For him, the call to priesthood had been a gradual one, a realisation that the others paths he’s gone down in life were not right for him. To the point where he could no longer ignore the call of his vocation.

So it was with final year “candidate” Andrew Gallagher, whose time working in the “ruthless environment” of a City law firm had convinced him to take a more spiritual path in life.

Despite protestations that he hadn’t had an especially “holy” upbringing, the fact that he’d been nicknamed “the priest” at school did add a certain sense of predestination to his decision.

Most of the other trainee priests we met were much as you might expect: studious, slightly awkward and reflective men who believed they’d been called by God to devote themselves to the Church.

Alwyn’s camera followed them down echoing dark corridors into half-empty lecture rooms where they studied everything from Biblical Greek to feminist ethics, practiced giving homilies, and took part in seminars on practical matters like administering the last rights to the dying.
To the camera these young men spoke openly about the central place of faith in their lives, of giving their future to Christ, of the challenge of celibacy and of “the long shadow of abuse scandals that hangs over the priesthood” as Alwyn put it.

Other difficult questions surrounding contemporary Catholicism – the Church’s stance on contraception, abortion, women priests – were never addressed directly.

Which is not to say there wasn’t plenty of material from which to draw one’s own conclusions.

Alwyn’s technique is observational, unobtrusive and non-judgemental – but he also has a talent for getting people to open up.
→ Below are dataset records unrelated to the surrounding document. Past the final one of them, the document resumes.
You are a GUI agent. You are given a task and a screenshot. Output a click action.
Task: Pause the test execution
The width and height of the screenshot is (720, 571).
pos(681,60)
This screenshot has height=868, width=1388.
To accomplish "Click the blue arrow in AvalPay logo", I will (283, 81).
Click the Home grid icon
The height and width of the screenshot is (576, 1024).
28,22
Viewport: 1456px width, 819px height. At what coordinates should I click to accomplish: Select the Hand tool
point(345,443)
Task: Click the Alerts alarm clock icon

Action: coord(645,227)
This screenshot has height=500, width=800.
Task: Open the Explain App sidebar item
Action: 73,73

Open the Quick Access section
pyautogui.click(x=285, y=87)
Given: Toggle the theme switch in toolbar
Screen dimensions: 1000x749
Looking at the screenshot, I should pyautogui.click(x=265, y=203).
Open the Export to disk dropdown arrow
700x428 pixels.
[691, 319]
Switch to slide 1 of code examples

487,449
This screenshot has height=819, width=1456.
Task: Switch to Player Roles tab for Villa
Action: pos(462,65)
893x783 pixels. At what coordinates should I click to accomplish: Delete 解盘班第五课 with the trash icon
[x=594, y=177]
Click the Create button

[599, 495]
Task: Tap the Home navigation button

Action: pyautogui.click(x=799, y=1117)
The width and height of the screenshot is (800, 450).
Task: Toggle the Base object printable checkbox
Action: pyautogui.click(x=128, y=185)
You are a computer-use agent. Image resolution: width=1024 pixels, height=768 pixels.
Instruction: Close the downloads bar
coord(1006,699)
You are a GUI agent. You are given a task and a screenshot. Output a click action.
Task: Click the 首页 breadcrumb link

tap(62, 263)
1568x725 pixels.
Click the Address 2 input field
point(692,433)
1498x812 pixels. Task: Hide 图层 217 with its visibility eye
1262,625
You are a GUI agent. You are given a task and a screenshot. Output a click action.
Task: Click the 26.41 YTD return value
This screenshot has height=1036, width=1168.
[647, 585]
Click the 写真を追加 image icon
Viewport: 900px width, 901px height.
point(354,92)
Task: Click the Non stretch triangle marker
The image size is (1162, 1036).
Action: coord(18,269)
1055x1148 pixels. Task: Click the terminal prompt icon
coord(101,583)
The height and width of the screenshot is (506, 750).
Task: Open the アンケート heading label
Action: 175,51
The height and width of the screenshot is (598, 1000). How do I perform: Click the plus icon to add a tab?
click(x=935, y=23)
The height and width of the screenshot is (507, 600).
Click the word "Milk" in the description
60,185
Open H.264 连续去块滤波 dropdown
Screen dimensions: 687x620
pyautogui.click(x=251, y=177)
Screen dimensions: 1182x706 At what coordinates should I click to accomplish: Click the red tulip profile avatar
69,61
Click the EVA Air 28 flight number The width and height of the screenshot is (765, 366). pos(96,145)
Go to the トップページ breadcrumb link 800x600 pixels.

This, combined with a clear respect for his subject, and a keen eye for filmic irony (a statue of the Sacred Heart of Jesus standing in front of an old sign for Guinness; a jumble of discarded crucifixes in a cardboard box in a sacristy) resulted in a gorgeously shot, beautifully judged film that gave a strong and honest sense of the emotional and intellectual challenges of devoting one’s life to the Roman Catholic church today.